Через два дня Рой Маненгейм приехала в Доччер и стала рассказывать своей тете о путешествии, грызя, как всегда, орехи. Ее задумчивые большие глаза рассматривали белое ядро ореха, когда она вдруг прибавила ко всему прочему:

- Еще видели мы с отцом скалу, весом тридцать тысяч пудов, которую Фергюсон бросил на гнездо бандитов. С ужасной высоты!

Подумав, она вытащила из кармана новую горсть орехов и, трудясь над ними, докончила:

- Он был красивый, с черной бородой, сильный и храбрый. Так нам сказал какой-то старик. Он говорил - как пел. Все боялись его, а он - никого. И когда он сбросил на разбойников эту большую скалу, он дал какому-то мальчику пряник, потому что был очень прост и доступен… Он любил одну девушку, и они женились.

Еще подумав, Рой прибавила:

- Они женились раньше, чем он сбросил скалу.

Наивный Туссалетто

Герцог Сириан, изувеченный страстью к ослепительной Ризалетте Бассо, которая, что не было уже ни для кого секретом, обратила светлое внимание на казначея двора, Стенио Герда, улыбаясь ему при всех радостно и открыто, - сделал то, что подсказывали ему кровь и кулак.

Об этом через несколько столетий дошли сведения, более поучительные, чем достоверные, но, сверив переставшие биться, истлевшие в могилах сердца с живыми сердцами нашего века, мы все-таки подойдем к истине, и время исчезнет.

Герцог, расфранченный, хлыщеватый мужик, убийца и трус, мало напоминал аристократов нашего времени, изучающих естественные науки.

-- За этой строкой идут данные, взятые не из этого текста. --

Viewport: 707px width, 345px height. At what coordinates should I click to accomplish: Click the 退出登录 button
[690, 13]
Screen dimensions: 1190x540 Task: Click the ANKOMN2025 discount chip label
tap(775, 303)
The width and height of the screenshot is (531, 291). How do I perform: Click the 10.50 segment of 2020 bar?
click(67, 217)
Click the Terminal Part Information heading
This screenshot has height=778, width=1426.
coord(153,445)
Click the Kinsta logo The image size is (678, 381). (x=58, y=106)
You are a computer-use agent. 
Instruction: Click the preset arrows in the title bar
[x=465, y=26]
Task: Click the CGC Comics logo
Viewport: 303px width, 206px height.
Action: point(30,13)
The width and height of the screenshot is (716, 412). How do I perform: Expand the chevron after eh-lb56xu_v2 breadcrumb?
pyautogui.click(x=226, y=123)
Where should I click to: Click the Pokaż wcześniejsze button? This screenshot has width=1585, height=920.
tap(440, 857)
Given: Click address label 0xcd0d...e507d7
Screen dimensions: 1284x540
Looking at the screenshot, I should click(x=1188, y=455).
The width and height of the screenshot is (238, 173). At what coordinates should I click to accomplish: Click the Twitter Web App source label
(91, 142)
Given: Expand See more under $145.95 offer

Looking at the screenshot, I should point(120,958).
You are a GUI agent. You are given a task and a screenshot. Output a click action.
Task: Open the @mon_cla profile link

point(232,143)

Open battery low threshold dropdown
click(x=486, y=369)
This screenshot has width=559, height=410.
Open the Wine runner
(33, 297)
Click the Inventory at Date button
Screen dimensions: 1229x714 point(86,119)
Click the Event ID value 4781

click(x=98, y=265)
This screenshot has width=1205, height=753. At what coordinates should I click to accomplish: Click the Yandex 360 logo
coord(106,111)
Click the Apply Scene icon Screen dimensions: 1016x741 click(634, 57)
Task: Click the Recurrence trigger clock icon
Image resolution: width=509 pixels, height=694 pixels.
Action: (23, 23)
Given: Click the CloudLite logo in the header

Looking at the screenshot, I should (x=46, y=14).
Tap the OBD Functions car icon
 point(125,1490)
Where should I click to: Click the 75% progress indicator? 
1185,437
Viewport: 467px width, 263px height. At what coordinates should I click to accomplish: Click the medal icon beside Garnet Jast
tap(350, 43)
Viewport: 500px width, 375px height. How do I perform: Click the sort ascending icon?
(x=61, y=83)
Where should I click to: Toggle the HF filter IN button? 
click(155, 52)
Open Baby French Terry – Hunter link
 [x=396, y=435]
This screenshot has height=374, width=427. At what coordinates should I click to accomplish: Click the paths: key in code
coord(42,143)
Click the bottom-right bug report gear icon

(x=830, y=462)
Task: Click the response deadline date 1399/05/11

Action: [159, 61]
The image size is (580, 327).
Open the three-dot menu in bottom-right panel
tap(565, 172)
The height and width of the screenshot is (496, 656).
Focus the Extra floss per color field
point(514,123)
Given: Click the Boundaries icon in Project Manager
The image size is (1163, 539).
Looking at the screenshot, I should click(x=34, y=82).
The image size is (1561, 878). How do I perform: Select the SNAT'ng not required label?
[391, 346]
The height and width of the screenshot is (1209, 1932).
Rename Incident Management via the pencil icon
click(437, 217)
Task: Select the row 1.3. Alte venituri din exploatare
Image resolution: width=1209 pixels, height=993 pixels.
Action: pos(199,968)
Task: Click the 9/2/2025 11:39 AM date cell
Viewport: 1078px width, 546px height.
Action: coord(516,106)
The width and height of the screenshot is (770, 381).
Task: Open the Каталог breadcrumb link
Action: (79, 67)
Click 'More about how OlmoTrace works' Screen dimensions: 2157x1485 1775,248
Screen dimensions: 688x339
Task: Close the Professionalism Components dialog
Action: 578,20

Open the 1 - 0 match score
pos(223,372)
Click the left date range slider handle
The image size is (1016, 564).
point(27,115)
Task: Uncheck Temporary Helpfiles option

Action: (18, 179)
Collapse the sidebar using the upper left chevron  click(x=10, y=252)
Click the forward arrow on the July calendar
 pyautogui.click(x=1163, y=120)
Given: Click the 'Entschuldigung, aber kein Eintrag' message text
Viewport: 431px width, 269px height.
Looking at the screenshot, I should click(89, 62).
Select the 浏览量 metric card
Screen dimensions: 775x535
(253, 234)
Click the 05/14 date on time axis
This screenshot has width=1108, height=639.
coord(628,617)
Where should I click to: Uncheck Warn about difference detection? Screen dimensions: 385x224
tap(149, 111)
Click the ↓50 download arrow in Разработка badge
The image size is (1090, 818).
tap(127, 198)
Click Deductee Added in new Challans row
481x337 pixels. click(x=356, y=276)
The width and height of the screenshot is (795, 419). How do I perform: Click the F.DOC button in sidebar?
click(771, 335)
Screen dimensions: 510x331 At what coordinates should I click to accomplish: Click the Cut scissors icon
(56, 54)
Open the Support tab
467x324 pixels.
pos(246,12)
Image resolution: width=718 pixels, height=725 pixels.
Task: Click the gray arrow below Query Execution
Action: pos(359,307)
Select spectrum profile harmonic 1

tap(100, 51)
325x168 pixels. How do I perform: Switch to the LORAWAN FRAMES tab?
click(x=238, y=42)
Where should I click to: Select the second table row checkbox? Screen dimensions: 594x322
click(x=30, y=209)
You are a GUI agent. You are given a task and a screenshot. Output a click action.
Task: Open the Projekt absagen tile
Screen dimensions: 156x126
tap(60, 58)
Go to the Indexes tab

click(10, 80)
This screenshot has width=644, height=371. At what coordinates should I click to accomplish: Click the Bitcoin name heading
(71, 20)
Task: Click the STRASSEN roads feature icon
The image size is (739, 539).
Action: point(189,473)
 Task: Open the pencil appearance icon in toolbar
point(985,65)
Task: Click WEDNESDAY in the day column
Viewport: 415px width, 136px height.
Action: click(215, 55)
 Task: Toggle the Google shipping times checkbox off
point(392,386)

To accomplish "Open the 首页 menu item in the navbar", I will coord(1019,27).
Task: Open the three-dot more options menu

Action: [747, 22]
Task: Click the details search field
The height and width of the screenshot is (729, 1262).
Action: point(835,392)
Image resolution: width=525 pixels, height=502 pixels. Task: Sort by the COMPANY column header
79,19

Теперь пусть говорит и расскажет о своем позоре дворянин Туссалетто. Рассказ ведется от первого лица, все описанное Туссалетто относится, по-видимому, к семидесятым годам шестнадцатого столетия.

I

Пока я торговал краденую арабскую лошадь, во двор въехал гонец и, покинув седло, подал мне письмо от герцога Сириана.

Давно забытый милостями его светлости, я стоял с опушенной головой, не решаясь прочесть послание. Меня озарили воспоминания: в деревенской глуши, где кричат лишь мулы и петухи, а люди смиренно проходят жизнь, уповая на милосердие божье, - всякое письмо подобно уличной драке или пожару, тем более письмо славного, живого вовеки веков герцога Сириана.

Голубой день и сизые холмы за оградой; рев сгоняемых стад; красная пыль дорог и босоногие женщины, по вечерам после рабочего дня развлекавшие Туссалетто в тишине спальни, все это перестало существовать для меня, пока я, с сильно бьющимся сердцем, держал в руках письмо герцога. Я вспомнил, что всего два года назад мои отношения к нему не оставляли желать ничего лучшего. Я был поверенным его сердечных забав, и благодаря мне он нарушил столько молодых женских снов, сколько в гранате семечек. Я доставал ему тоненьких и полных девушек, не жалея себя. Иногда в моих руках билась и более опасная добыча - замужние женщины, клохтавшие от испуга наподобие раскормленных кур в пальцах торопливого повара, но все чудесно сходило с рук. Меня просто оклеветали. Герцог требовал, чтобы я посмотрел ему прямо в глаза. Я сделал это, боясь смерти, но все было испорчено. Иуда Консейль напоил меня толченым стеклом, я заболел, покрылся сыпью и струпом, так что перестал обращать на себя внимание герцога и улизнул. Хуже всего то, что Консейль сам рассказал об этом, а герцог смеялся.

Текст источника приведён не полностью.